Render the entries from the line containing "Select the Snæfellsjökull" through the line containing "tap(844, 469)" as a Markdown table with the columns Row and Text, leaving out blank lines.

══════

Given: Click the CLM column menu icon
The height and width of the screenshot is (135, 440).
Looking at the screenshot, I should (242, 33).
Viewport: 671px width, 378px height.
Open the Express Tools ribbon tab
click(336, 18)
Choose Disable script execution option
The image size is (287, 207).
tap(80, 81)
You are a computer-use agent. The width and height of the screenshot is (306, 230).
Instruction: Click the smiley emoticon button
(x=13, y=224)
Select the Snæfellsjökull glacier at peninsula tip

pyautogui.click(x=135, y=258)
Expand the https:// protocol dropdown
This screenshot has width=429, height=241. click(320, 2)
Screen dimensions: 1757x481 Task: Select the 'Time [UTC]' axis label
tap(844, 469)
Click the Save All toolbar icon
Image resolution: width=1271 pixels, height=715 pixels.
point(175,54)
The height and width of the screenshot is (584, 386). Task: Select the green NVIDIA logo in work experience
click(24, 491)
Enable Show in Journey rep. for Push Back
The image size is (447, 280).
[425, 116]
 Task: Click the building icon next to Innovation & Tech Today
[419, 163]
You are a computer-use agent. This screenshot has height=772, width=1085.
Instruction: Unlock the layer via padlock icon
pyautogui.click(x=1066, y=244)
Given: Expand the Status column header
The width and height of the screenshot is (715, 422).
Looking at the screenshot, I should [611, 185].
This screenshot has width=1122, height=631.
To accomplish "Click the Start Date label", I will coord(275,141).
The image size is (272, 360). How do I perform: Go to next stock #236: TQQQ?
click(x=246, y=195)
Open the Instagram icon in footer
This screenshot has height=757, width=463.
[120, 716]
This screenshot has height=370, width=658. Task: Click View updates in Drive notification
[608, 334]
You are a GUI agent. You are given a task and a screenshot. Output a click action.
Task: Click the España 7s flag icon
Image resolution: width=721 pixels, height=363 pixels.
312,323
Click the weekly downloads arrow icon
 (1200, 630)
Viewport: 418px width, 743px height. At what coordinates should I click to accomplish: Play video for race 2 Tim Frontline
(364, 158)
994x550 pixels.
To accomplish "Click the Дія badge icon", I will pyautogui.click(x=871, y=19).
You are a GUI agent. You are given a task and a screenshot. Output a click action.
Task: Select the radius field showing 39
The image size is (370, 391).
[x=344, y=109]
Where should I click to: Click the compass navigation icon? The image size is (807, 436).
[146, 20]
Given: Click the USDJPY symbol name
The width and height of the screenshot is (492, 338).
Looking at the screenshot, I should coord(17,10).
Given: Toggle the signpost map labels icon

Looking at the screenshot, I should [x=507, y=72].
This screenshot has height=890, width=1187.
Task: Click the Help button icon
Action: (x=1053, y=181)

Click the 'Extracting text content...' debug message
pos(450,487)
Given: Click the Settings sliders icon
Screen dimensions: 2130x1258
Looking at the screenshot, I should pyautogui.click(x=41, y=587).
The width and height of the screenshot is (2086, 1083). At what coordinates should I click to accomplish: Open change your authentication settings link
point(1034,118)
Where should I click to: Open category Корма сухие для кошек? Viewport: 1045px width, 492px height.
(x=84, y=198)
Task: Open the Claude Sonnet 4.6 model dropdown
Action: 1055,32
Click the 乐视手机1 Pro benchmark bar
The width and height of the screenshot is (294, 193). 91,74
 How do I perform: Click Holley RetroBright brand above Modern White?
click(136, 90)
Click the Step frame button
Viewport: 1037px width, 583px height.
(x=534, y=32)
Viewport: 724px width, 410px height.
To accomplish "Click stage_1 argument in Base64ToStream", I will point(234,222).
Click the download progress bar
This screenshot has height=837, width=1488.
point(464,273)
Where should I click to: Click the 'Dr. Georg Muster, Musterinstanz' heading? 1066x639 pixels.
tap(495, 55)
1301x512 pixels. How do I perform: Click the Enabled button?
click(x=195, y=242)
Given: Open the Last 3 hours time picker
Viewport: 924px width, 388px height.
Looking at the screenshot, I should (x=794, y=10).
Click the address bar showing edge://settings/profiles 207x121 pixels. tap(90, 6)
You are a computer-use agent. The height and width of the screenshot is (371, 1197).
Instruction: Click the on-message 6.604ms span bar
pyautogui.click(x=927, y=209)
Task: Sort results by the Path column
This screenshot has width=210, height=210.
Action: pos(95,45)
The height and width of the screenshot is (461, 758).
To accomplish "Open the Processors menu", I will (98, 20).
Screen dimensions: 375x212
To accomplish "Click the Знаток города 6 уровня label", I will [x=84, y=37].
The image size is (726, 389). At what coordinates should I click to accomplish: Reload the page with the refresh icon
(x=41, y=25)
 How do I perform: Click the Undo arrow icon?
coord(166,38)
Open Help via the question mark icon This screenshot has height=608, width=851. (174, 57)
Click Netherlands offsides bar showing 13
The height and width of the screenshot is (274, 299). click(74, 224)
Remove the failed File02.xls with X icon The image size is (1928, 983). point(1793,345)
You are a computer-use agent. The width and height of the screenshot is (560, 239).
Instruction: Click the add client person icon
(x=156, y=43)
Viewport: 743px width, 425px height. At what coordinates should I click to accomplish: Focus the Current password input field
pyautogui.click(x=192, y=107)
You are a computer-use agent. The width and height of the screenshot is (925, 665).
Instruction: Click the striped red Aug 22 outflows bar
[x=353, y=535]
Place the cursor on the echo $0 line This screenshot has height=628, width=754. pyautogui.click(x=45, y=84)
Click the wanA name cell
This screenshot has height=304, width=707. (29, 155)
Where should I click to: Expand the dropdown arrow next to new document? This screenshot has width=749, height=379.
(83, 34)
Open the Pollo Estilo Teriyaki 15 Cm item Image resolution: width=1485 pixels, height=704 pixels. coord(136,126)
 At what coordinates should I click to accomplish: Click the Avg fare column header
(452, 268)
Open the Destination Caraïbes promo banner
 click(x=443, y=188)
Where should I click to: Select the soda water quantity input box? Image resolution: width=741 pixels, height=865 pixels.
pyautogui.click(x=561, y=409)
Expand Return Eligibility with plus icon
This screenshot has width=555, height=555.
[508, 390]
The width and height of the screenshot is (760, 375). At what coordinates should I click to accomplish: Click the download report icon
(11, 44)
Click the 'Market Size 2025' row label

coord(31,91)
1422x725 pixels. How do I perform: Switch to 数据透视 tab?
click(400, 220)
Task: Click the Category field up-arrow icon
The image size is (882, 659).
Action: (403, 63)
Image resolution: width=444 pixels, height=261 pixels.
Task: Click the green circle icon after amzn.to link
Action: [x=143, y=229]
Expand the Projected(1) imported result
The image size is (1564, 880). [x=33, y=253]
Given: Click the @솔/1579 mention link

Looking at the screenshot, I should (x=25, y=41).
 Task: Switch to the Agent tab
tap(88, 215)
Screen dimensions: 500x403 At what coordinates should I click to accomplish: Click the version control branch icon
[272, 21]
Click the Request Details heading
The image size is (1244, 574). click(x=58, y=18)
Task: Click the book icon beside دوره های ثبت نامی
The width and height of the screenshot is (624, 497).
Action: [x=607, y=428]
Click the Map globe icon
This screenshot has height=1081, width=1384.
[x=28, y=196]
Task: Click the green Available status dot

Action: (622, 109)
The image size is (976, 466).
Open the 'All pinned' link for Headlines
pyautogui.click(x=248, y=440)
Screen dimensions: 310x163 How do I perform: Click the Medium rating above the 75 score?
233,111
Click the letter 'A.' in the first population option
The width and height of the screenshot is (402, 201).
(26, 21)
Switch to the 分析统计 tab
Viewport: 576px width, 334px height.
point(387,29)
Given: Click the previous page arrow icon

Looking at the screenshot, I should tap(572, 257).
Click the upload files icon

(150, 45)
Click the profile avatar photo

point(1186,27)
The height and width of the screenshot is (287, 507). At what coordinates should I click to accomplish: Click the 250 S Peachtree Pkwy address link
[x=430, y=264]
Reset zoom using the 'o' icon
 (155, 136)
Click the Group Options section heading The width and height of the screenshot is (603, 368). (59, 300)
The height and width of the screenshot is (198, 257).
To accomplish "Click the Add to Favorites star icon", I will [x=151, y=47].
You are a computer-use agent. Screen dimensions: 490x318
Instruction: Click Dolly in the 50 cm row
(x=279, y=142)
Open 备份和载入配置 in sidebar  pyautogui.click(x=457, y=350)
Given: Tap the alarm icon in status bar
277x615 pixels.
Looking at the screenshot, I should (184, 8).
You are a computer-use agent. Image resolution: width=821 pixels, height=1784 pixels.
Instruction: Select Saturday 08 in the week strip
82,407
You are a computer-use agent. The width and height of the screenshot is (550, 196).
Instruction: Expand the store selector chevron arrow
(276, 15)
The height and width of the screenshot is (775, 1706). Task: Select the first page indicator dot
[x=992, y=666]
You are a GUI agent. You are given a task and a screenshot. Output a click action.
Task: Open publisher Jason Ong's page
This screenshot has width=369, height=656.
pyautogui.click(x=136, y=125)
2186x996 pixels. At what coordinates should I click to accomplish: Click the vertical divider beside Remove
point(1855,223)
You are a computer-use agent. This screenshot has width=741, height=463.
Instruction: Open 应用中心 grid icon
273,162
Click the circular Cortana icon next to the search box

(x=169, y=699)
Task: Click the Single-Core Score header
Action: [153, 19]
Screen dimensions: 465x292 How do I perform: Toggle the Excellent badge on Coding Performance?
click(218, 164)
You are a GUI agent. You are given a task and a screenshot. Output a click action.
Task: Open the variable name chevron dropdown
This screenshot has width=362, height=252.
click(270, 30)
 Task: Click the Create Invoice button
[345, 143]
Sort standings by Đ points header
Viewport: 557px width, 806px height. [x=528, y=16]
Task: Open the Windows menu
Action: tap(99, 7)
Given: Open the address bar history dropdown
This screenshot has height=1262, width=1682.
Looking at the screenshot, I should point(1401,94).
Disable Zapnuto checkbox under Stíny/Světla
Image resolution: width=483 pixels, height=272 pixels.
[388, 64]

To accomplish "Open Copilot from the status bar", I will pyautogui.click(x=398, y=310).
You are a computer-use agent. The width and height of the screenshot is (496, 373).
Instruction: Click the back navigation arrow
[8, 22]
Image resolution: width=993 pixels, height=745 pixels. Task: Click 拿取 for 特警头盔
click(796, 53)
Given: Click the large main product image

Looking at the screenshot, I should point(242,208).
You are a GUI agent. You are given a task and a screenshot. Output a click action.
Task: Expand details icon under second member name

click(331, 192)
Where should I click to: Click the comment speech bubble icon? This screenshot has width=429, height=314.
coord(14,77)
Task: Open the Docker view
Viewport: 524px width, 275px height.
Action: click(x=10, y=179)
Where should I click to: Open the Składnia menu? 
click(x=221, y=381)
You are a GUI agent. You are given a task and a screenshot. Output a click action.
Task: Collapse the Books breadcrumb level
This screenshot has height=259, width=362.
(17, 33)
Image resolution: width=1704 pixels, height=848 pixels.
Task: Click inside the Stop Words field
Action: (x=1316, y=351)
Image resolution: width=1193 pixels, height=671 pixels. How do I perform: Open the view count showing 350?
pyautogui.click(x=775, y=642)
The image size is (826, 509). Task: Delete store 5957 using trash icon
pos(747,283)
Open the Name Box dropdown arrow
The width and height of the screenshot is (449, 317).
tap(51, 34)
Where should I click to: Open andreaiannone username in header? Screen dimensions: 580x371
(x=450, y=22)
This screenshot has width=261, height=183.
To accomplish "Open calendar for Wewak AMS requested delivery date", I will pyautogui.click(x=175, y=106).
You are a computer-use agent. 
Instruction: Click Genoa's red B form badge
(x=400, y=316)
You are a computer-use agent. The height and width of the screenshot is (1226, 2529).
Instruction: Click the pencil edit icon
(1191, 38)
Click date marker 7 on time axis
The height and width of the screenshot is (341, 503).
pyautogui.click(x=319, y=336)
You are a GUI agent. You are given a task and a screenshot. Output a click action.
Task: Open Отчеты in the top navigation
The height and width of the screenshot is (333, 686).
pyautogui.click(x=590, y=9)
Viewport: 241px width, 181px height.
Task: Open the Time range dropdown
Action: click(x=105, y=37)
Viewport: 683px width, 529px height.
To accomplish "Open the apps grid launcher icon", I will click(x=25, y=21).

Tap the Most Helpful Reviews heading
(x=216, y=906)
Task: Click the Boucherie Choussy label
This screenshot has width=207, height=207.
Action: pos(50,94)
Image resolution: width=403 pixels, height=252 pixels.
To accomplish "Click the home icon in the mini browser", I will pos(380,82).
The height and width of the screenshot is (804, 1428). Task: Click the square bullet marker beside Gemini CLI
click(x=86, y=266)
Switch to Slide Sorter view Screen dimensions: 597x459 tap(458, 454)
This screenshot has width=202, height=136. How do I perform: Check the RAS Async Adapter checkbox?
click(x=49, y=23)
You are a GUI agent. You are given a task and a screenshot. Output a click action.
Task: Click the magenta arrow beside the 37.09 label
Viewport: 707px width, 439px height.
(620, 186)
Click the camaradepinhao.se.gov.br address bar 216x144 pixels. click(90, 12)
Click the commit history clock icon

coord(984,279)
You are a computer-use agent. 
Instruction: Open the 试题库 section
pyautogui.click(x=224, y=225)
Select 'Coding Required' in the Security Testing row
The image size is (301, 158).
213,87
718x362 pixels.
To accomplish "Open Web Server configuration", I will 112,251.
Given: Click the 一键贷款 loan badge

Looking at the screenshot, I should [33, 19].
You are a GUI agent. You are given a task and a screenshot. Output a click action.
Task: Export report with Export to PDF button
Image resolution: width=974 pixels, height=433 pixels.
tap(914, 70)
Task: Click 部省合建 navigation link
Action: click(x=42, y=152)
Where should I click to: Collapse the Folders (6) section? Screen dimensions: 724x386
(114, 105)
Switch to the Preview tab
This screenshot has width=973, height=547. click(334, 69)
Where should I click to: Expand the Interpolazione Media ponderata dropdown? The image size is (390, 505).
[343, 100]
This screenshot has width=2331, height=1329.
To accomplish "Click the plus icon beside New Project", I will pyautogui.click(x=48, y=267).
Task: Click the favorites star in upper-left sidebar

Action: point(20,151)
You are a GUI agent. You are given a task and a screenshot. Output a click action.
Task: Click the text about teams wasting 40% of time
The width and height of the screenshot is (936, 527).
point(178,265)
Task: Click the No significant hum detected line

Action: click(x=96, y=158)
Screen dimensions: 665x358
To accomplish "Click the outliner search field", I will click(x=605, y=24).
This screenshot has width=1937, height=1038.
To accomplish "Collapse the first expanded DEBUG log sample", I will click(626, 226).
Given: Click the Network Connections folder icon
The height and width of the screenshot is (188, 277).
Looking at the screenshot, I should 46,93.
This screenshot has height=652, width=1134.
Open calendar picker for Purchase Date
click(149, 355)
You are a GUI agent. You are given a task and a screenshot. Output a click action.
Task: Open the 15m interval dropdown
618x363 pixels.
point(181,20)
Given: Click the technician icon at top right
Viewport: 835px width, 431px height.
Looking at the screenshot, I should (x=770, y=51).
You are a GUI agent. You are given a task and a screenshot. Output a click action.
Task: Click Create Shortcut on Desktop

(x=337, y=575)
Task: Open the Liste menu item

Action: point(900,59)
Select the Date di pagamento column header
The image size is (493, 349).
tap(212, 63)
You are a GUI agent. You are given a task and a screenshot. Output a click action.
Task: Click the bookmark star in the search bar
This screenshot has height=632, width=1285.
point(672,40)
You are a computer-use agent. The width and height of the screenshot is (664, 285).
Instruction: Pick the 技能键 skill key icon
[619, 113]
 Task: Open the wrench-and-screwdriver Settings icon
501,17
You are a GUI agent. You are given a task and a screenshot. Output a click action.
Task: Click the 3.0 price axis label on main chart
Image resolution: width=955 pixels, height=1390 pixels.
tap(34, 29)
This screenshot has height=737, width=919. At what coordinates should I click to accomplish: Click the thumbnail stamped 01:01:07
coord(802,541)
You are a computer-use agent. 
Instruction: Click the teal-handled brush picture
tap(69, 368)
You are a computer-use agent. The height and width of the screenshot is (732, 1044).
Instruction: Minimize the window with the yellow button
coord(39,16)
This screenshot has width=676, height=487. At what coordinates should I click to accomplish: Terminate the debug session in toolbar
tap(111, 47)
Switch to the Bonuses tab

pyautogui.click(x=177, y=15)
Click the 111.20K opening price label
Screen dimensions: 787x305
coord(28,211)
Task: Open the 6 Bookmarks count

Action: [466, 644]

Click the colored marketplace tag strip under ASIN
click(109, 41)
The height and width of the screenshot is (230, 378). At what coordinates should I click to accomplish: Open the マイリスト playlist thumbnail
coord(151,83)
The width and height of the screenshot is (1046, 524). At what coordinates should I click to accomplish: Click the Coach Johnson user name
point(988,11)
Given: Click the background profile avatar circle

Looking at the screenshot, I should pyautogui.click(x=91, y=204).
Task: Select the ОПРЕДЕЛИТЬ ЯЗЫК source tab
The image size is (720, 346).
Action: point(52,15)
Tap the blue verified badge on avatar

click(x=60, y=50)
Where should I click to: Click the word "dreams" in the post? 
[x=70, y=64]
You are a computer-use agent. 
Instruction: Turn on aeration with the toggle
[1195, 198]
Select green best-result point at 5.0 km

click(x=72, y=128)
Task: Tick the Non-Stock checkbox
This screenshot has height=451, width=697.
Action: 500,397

══════

### [Expected answer]
| Row | Text |
|---|---|
| 1 | Select the Snæfellsjökull glacier at peninsula tip |
| 2 | pyautogui.click(x=135, y=258) |
| 3 | Expand the https:// protocol dropdown |
| 4 | This screenshot has width=429, height=241. click(320, 2) |
| 5 | Screen dimensions: 1757x481 Task: Select the 'Time [UTC]' axis label |
| 6 | tap(844, 469) |